Krzysztof Foltman wrote:
I've played with USB MIDI driver and MPD16 a bit more. The problem is definitely triggered by submitting URBs on the configuration input endpoint - when these are killed, the latency disappears. Disabling the configuration port works, but is a bit heavy-handed, so I've implemented a workaround: initially, the URBs for the input configuration endpoint are not submitted until two conditions are met:
i) the control port is actually open (I check that using input_triggered bitmask)
ii) the driver is switched into config mode by sending a special SysEx message to the output port (which is intercepted by the driver and used to set a flag).
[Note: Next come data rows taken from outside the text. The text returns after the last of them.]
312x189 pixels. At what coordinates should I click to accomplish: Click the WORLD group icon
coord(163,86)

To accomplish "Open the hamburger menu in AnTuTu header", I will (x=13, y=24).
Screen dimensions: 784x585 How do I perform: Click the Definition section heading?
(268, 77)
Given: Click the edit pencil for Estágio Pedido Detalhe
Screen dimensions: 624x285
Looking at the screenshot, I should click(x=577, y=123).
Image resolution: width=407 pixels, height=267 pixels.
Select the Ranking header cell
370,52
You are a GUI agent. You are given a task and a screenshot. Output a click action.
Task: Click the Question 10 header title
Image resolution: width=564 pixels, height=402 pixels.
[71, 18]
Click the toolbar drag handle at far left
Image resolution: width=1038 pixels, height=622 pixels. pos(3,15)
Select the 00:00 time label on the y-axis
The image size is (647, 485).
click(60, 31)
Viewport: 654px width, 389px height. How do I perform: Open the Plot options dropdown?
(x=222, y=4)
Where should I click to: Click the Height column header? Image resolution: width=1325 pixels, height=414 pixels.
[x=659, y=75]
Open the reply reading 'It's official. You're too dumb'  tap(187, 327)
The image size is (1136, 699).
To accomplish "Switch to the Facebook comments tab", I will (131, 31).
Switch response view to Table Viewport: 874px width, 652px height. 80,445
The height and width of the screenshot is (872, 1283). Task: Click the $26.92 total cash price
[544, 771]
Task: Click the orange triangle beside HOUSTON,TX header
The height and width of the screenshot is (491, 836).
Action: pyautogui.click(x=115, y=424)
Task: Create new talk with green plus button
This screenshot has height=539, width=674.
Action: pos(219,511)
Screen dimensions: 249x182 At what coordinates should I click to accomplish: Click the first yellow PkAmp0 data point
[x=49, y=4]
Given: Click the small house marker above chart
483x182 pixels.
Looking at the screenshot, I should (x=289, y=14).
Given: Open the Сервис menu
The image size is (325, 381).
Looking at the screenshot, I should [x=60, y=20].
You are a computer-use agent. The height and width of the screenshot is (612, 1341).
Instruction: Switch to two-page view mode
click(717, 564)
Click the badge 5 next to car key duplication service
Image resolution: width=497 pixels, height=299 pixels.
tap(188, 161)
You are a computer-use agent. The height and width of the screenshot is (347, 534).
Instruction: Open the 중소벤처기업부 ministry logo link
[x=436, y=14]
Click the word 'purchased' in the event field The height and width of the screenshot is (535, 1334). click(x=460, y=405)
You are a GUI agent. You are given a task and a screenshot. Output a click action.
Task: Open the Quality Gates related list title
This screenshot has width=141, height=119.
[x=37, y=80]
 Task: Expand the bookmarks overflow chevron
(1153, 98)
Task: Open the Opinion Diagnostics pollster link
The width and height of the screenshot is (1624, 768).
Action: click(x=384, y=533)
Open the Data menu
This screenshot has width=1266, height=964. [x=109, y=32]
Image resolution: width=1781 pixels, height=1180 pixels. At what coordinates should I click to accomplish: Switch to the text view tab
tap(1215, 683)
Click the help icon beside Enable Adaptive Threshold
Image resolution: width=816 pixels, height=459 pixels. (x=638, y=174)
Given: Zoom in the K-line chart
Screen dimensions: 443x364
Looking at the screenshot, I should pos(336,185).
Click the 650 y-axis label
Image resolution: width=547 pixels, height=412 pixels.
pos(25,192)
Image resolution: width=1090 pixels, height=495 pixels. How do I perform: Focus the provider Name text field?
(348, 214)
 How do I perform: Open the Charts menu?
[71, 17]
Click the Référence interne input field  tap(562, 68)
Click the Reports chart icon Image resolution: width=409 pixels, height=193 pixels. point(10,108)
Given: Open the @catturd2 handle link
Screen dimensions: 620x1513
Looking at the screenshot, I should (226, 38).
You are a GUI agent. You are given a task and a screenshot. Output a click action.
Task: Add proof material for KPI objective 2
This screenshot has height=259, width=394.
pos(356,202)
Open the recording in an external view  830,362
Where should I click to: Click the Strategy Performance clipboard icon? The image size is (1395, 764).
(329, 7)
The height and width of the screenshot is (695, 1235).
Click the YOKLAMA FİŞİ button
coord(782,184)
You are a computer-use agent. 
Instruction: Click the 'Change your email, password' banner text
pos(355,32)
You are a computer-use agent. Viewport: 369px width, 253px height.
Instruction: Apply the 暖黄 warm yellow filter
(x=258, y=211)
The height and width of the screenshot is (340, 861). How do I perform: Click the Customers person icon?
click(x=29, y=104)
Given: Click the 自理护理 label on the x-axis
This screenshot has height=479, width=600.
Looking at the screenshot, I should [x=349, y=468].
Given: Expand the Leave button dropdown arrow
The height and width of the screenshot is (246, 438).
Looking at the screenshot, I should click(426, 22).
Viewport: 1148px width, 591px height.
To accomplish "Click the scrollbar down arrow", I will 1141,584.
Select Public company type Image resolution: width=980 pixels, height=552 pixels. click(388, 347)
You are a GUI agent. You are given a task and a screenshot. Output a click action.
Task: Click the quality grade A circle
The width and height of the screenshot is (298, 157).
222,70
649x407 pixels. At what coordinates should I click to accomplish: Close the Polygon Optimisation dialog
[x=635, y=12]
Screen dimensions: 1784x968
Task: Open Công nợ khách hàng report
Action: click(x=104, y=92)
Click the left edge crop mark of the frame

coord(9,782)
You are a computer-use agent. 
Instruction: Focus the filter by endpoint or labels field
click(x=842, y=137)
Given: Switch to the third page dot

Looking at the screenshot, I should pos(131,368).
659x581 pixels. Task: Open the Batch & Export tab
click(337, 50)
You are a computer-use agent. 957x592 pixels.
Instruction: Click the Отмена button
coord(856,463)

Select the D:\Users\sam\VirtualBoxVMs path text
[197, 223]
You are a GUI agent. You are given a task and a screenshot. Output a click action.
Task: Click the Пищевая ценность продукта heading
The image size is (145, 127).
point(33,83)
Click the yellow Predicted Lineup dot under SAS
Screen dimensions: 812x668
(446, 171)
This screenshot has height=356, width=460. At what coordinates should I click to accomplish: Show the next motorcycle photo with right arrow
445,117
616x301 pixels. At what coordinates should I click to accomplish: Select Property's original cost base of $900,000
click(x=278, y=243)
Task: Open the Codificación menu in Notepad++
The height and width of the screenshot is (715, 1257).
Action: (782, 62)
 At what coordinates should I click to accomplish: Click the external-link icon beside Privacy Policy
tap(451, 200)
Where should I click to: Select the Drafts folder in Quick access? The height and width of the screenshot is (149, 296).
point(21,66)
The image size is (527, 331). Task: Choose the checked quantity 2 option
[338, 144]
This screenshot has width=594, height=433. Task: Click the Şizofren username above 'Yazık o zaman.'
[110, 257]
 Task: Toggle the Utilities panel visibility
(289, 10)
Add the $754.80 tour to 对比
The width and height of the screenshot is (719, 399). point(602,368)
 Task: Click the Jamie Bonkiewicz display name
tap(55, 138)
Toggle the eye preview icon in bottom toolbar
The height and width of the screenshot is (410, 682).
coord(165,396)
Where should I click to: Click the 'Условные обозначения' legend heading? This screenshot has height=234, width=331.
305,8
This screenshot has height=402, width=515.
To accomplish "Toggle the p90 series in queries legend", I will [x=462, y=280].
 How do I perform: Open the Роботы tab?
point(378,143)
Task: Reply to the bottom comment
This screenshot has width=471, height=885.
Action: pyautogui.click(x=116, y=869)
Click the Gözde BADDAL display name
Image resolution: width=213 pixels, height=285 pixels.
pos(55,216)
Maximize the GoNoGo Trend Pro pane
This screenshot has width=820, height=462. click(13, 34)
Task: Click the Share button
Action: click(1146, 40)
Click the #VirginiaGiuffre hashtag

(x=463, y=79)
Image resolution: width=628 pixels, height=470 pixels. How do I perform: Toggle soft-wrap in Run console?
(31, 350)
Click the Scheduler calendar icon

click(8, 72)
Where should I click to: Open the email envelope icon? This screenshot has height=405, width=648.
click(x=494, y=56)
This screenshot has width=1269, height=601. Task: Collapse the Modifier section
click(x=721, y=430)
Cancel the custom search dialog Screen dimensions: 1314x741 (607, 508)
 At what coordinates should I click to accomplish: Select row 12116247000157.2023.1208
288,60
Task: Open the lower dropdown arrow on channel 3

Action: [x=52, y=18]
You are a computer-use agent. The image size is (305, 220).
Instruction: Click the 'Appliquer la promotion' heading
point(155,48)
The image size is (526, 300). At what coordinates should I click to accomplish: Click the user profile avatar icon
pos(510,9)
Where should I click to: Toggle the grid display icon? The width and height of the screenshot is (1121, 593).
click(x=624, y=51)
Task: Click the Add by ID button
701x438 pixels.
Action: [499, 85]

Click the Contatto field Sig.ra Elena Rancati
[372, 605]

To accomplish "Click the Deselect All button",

This is to prevent programs that open all the MIDI ports in the system (JACK daemon with ALSA MIDI driver, a2jmidid etc.) from starting unwanted communication with configuration endpoints.
This can be considered a bug in those programs.
I'm mostly interested in the review of the general approach - I have some doubts about thread-safety of calling snd_usbmidi_input_update_ep from send function
I also have doubts, but I didn't look too much into this.
Since this device uses a completely vendor-dependent protocol, your changes result in a driver that uses practically none of the common code for the MPD16. Furthermore, your code makes it harder to maintain the driver because these parts of the code cannot be tested without the MPD16. In other words, I think that writing a separate driver would be a better idea.
I'll see if I can write it until Monday; you'll just have to test it and remove my bugs. :)
and about the elegance of the SysEx approach (vs. ioctl or something else).
If the control port is used only by some specialized control application, it doesn't matter too much which mechanism is used. If the data port is already being used by it, the SysEx approach would indeed be the simplest to use.